Jack Appelbaum wins first ever contested SAC chair election
Jack Appelbaum (COL ’14) has been elected chair of the Student Activities Commission for the spring and fall semesters of 2012. Appelbaum has served on the commission for the previous two semesters, as well as participated in the Student Activities Endowment Commission and is representing SAC for the new Student Group Union.
Here’s Appelbaum’s statement:
I appreciate the support of SAC student groups and am excited to continue working on their behalf. I think SAC has an enormous opportunity next semester to better cater to the larger concerns of our student groups. Hopefully we can make the event approval process more efficient so SAC can focus on other issues at our weekly meetings.

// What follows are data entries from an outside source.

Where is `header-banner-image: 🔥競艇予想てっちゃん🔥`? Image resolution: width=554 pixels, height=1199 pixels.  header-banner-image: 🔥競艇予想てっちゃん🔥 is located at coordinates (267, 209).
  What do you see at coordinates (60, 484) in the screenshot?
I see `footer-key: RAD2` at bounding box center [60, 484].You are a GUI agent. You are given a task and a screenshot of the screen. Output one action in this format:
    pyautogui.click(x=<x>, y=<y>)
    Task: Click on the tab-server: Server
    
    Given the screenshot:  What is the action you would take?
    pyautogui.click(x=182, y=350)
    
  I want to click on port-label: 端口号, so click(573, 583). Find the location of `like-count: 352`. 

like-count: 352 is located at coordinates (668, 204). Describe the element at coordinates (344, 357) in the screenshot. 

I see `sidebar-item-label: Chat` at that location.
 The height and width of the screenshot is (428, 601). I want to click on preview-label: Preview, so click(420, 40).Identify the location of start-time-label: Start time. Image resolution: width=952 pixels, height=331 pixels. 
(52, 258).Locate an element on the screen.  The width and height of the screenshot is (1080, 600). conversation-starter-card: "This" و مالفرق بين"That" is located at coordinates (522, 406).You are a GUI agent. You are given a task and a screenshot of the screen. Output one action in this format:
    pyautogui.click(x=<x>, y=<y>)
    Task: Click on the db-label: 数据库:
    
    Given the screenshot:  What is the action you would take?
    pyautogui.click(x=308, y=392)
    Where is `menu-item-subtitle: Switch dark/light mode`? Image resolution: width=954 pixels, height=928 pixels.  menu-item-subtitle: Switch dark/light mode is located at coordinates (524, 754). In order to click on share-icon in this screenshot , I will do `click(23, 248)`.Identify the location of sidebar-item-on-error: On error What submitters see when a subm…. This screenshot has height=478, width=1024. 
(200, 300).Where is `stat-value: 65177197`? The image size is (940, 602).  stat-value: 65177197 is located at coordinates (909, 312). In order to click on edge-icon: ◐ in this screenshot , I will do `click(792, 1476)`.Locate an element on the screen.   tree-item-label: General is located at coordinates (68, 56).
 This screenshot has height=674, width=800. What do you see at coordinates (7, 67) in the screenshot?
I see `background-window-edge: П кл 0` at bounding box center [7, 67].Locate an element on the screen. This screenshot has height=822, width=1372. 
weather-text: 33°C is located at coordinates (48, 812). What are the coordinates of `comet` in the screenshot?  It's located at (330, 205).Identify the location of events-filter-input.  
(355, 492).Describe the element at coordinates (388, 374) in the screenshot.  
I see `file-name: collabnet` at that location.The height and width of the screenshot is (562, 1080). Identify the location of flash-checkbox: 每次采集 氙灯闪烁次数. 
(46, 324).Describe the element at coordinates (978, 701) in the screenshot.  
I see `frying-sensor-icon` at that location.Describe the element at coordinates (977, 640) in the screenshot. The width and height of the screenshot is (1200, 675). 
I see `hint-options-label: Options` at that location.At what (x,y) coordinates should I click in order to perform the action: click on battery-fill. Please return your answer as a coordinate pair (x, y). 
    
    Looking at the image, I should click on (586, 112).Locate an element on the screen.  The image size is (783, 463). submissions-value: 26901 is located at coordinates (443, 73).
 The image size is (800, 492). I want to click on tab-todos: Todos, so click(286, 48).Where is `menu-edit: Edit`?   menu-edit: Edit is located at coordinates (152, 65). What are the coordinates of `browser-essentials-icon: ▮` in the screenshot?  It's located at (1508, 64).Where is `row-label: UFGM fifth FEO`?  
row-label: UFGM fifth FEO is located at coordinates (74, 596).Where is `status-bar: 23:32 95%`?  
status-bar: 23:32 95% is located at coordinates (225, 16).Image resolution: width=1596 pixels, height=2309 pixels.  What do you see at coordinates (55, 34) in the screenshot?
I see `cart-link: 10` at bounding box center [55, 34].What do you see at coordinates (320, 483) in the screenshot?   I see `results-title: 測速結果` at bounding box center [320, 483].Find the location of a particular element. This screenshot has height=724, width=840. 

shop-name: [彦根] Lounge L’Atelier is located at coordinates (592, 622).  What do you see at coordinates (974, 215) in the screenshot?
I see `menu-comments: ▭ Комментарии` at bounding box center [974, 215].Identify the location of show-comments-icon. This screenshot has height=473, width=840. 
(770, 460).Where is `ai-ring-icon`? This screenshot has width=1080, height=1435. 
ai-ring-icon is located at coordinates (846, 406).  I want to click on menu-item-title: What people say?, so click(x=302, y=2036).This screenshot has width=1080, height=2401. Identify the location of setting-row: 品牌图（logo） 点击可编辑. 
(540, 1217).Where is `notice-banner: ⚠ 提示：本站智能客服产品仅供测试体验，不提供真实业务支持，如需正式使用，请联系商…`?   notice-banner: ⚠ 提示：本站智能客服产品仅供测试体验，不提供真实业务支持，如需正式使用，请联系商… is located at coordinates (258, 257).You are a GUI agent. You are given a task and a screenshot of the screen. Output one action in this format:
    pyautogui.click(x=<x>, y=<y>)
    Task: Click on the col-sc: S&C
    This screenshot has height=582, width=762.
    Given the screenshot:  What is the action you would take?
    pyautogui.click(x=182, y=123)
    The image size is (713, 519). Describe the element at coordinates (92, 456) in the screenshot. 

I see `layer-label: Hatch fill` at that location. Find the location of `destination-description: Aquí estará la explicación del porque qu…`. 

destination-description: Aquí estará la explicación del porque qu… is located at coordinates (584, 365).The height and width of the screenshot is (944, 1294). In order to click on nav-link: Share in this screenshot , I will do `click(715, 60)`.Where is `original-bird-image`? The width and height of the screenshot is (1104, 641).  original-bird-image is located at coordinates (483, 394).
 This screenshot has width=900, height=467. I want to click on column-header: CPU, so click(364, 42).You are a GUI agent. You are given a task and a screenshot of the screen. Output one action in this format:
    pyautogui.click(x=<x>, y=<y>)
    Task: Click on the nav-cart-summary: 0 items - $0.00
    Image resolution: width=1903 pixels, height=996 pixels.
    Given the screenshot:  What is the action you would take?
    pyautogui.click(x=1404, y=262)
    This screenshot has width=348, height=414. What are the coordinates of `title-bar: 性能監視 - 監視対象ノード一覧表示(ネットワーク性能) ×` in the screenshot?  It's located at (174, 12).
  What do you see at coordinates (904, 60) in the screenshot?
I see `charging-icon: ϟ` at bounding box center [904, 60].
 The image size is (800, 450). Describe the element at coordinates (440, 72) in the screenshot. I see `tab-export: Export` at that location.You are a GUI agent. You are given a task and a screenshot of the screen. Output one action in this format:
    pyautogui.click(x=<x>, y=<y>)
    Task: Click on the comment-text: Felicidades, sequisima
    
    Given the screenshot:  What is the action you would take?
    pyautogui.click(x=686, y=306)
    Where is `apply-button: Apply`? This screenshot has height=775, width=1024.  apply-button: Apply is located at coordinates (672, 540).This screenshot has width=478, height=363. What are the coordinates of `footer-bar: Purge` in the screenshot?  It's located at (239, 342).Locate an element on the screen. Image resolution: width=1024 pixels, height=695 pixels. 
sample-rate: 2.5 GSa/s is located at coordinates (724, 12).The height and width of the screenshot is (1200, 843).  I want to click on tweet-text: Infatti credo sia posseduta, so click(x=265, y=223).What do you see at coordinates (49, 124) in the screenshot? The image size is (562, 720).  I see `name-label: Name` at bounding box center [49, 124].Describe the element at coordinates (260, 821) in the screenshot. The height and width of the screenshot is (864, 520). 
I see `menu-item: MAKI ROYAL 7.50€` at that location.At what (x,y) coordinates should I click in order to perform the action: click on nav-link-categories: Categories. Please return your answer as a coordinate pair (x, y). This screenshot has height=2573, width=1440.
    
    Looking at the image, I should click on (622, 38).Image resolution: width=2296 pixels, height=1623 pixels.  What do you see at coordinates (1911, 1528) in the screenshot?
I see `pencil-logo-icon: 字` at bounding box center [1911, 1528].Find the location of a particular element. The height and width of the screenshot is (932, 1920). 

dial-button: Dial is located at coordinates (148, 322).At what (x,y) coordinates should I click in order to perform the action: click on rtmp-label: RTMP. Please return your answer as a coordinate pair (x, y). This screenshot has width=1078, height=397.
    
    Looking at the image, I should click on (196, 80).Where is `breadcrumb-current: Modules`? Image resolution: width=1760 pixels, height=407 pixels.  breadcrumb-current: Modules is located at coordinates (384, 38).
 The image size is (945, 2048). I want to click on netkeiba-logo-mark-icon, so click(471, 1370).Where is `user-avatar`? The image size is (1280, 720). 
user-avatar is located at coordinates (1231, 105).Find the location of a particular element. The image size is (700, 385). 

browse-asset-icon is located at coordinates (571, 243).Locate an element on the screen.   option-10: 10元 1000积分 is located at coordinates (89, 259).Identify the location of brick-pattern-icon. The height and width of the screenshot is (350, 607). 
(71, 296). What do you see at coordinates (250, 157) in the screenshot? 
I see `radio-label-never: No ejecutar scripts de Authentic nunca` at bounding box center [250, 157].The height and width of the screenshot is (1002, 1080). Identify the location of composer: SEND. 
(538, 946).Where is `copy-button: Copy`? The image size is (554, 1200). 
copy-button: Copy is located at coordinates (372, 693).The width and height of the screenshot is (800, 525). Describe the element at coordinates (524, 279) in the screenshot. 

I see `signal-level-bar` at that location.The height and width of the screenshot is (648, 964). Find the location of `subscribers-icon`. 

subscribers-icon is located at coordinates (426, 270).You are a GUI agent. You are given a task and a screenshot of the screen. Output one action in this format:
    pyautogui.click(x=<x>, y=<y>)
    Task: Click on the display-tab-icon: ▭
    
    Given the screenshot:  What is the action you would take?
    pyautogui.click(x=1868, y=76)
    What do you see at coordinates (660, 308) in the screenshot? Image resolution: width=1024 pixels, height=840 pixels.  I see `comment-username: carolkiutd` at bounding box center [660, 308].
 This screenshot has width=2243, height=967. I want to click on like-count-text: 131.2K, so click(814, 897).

I want to improve communication between commissioners and their student groups so the commissioners can be looked to as advisers and supporters of programming rather than an obstacle to overcome in the approval process. By using the authority SAC and its decisions have, we can make progress on helping student groups create the strongest possible programming on campus.
Appelbaum’s positions on all issues were fairly similar to his opposition for chair, Dalvin Butler (COL ’13) and Carlos Delatorre (COL ’13), with one notable exception. Appelbaum was only candidate who proposed to challenge some of the less-than-helpful aspects of the Georgetown bureaucracy.
“For example, we always hear a lot about trouble with [On Campus Activity Facilities] and how groups often have difficulty monitoring their budgets because invoices come in late,” Appelbaum wrote in an email. “While I would seek to alleviate that by setting up meetings with administrators, if necessary SAC could make certain decisions to benefit our student groups.”
Also, SAC reports directly to Vice President of Student Affairs Todd Olson, and Appelbaum maintains that administrators will welcome student input.
“If SAC can get to a point where we properly understand the concerns of student groups and can advocate on their behalf,” Appelbaum wrote, “We can be a powerful voice for reform that will hopefully carry some weight.”